§ **Directions**
Would you retype the entries from the first line to the line bearing "Task: Click the USB_N port", both included, leaving out every picture?

Segment Start: Records for the task

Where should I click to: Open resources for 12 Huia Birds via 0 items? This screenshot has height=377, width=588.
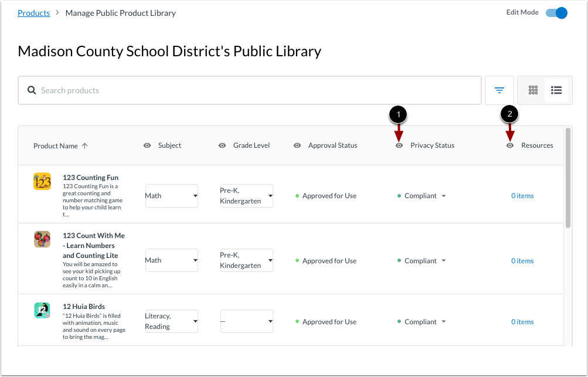point(522,321)
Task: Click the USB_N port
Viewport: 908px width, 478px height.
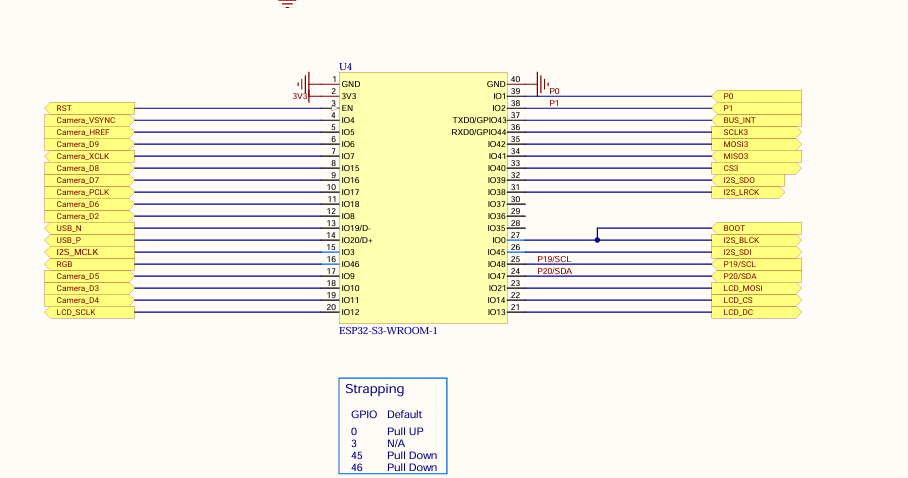Action: 90,228
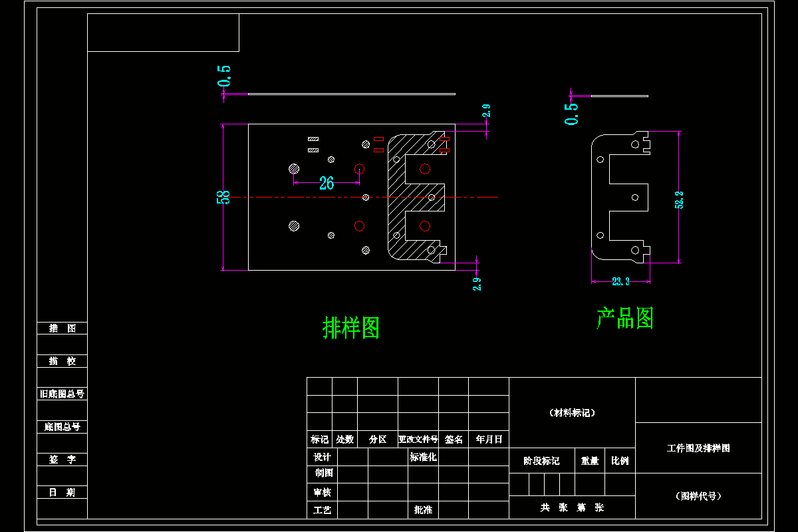Click the 工艺 (Process) title block cell
This screenshot has height=532, width=798.
[322, 509]
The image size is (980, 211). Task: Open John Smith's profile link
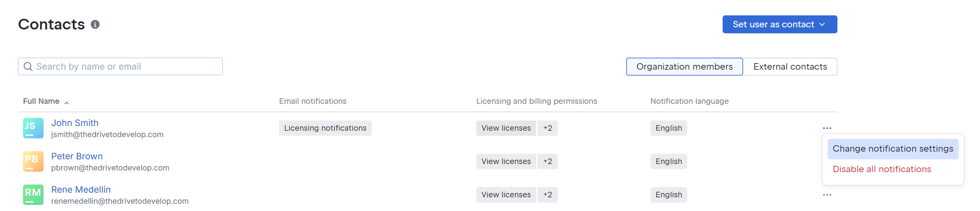point(75,123)
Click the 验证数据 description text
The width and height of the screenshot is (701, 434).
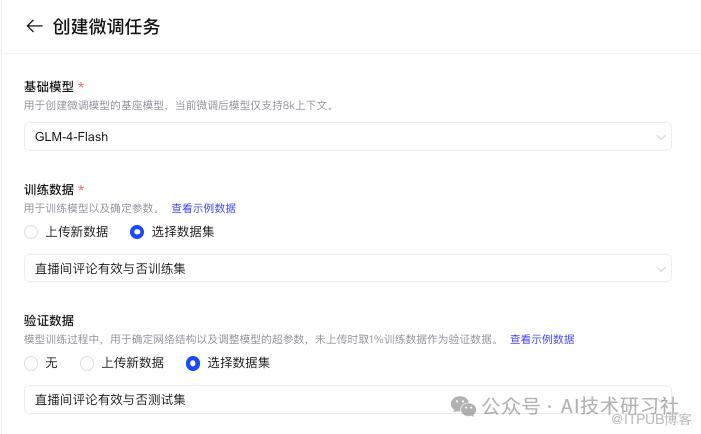[x=260, y=339]
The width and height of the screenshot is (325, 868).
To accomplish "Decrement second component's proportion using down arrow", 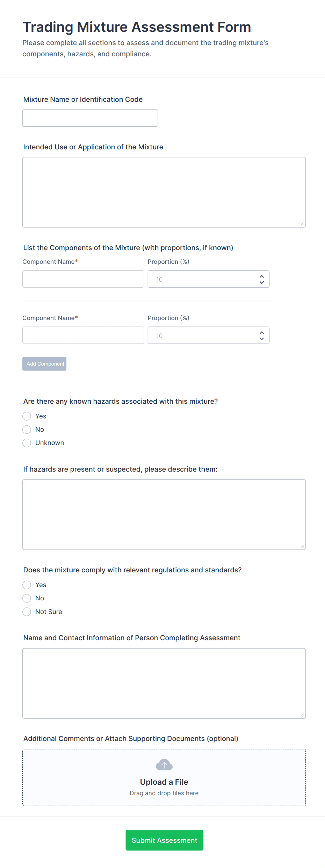I will (x=261, y=338).
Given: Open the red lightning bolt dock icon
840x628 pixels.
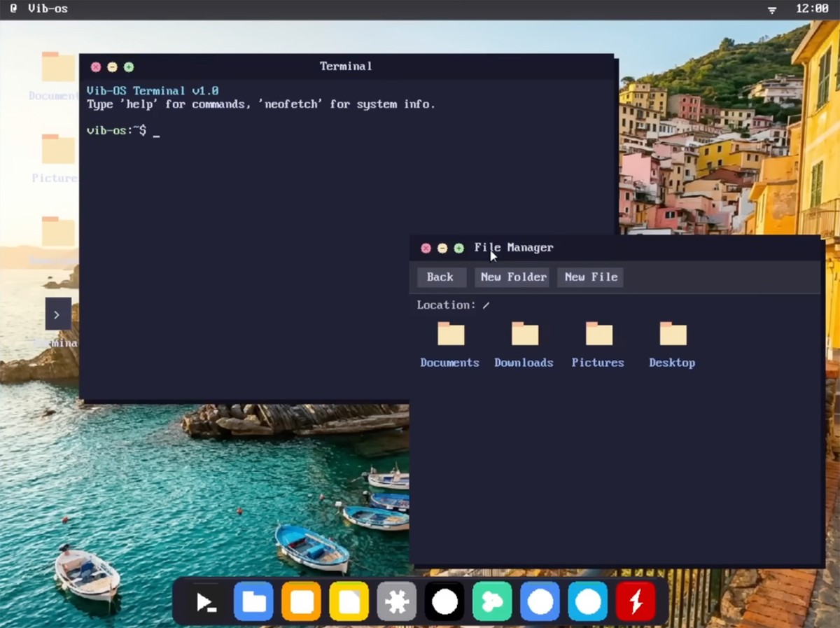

Segment End: Records for the task

§ **Answer below**
Where should I click to: Open resources for 12 Huia Birds via 0 items? This screenshot has height=377, width=588.
point(522,321)
Task: Click the USB_N port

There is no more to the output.